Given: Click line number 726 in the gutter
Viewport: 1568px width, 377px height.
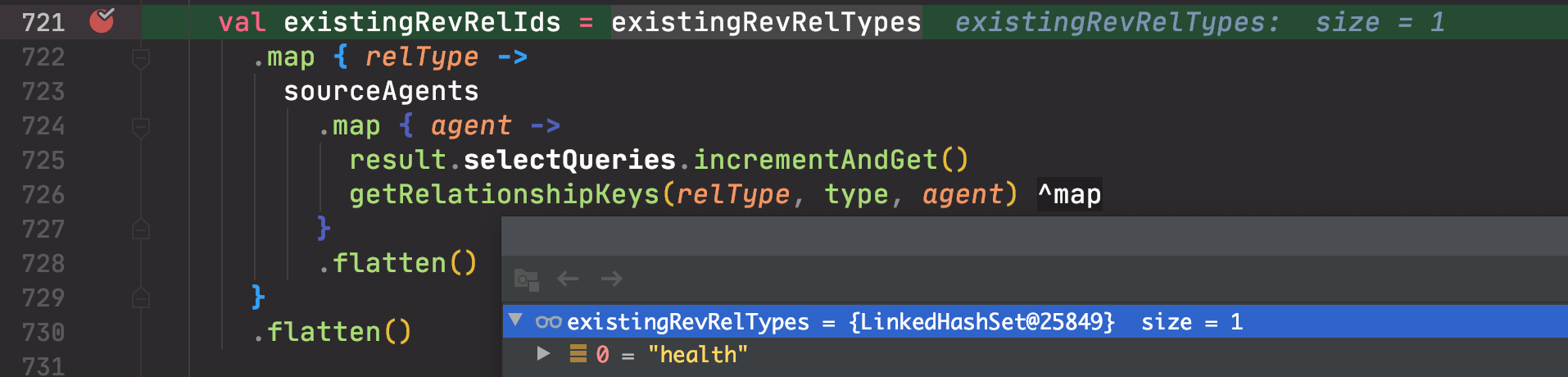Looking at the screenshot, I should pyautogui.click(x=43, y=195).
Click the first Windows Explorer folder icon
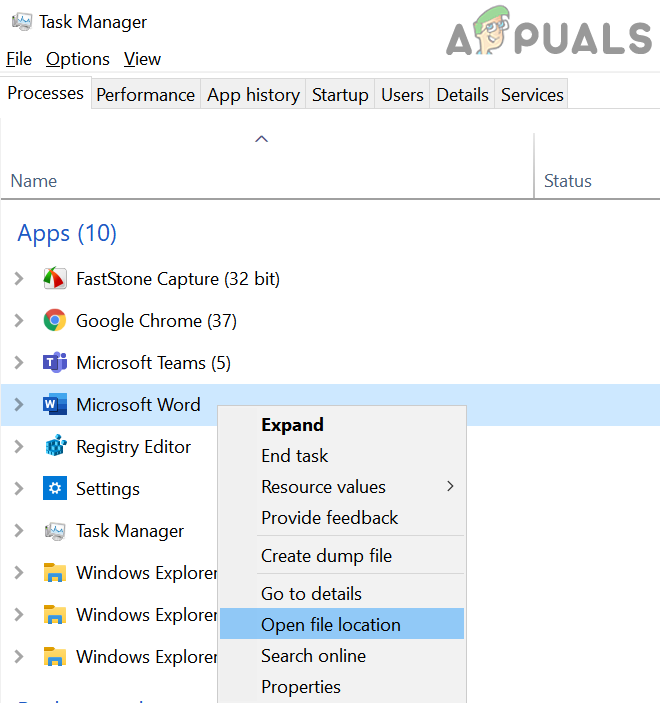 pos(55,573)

*Your instructions*
When you reproduce the entries above, keep every word exact and leave the images out.

*Exercise answer*
Given: Click line number 726 in the gutter
Viewport: 1568px width, 377px height.
Looking at the screenshot, I should pyautogui.click(x=43, y=195).
Click the first Windows Explorer folder icon
 pos(55,573)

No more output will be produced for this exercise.